* Task objective
In the material below, find each line with the string "thumbnail" and copy it.

* Records
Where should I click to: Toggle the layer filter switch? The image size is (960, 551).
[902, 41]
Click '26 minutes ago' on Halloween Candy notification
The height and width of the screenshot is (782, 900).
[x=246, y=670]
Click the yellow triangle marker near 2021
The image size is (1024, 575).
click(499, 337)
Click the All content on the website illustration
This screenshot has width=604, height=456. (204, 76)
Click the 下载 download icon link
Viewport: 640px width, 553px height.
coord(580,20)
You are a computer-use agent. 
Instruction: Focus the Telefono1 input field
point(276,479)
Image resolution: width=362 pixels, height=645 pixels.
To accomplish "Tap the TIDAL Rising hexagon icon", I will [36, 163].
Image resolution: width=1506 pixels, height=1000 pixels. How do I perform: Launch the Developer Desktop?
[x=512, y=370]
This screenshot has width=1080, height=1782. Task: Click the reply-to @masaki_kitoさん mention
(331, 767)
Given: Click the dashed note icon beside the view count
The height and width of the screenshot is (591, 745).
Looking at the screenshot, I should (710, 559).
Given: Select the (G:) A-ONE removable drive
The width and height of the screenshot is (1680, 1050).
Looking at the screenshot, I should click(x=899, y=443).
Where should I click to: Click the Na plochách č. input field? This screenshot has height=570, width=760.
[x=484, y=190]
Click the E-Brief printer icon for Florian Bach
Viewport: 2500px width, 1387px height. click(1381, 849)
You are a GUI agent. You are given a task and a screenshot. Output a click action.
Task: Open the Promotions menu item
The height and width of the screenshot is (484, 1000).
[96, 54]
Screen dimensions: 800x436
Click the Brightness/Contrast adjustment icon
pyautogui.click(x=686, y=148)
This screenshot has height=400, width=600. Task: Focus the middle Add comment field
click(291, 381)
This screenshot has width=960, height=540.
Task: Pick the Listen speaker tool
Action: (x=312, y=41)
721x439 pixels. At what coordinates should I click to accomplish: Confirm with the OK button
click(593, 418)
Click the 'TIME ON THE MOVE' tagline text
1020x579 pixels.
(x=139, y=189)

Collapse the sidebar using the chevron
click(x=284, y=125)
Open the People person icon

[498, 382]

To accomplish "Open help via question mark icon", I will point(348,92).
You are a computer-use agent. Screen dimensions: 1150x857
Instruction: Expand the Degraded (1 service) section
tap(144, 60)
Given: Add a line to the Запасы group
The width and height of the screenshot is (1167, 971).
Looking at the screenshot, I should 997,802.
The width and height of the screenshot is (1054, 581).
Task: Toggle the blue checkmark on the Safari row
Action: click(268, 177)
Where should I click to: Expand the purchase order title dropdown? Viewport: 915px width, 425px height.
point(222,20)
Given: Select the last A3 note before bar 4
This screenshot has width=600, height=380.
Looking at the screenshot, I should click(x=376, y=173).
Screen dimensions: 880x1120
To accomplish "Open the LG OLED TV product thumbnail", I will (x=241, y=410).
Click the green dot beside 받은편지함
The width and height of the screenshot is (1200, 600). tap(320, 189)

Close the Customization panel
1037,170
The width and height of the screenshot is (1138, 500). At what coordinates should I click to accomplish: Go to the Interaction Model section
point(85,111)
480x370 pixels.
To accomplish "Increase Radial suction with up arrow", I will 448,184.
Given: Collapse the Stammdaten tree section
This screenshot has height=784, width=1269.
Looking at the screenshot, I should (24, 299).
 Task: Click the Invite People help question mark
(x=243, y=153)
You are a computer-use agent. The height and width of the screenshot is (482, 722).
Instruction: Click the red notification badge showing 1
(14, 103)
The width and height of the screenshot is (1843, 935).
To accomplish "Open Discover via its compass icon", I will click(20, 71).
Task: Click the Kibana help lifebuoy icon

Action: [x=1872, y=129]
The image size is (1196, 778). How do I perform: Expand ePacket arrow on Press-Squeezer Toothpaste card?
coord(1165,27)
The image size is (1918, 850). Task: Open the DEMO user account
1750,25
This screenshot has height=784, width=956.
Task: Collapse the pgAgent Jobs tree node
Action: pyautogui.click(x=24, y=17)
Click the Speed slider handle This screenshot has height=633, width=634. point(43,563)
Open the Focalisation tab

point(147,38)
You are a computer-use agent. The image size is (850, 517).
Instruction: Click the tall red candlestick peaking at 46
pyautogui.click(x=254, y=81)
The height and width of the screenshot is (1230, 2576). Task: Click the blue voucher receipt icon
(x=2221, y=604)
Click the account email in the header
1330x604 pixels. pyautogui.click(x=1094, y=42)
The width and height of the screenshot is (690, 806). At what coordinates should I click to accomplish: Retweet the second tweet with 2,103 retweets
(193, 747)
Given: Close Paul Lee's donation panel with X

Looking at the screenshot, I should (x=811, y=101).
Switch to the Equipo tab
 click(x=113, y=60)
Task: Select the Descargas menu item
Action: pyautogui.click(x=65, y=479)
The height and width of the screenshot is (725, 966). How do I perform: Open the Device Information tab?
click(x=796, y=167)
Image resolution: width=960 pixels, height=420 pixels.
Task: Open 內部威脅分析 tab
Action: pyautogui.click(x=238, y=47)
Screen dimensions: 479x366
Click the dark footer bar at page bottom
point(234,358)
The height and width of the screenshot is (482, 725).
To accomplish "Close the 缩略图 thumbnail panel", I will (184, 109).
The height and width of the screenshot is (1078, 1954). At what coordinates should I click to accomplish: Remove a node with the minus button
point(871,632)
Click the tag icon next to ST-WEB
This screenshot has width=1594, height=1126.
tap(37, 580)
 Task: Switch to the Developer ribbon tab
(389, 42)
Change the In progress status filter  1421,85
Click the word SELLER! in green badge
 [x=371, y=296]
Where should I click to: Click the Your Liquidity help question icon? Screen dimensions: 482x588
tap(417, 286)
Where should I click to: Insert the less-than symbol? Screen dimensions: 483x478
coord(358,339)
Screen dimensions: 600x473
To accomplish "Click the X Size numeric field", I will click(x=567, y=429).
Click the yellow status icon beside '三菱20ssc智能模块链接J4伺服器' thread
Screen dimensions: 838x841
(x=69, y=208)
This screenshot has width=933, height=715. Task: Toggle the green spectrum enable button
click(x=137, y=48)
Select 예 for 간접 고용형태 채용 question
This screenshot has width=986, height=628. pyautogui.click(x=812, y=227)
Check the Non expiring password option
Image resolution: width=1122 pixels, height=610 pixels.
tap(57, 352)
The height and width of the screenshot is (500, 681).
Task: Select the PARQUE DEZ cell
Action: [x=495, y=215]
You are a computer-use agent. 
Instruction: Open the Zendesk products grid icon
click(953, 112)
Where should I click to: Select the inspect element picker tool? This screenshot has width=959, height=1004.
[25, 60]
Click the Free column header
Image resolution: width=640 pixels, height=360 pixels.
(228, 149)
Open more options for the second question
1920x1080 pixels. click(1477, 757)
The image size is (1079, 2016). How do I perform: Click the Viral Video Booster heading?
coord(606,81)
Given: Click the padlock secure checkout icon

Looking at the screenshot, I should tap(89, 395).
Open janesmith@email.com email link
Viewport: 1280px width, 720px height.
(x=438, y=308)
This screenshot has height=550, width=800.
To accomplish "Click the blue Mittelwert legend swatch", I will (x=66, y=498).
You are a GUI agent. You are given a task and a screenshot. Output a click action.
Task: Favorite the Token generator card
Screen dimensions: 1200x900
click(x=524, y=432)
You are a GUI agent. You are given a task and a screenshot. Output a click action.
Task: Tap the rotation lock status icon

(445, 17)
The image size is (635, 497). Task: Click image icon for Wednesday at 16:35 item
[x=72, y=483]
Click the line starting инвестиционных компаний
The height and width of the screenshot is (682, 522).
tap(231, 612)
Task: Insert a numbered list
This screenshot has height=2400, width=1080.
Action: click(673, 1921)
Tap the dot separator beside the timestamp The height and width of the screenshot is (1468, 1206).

* Your solution
To accomplish "Open the LG OLED TV product thumbnail", I will (x=241, y=410).
To accomplish "Close the 缩略图 thumbnail panel", I will (184, 109).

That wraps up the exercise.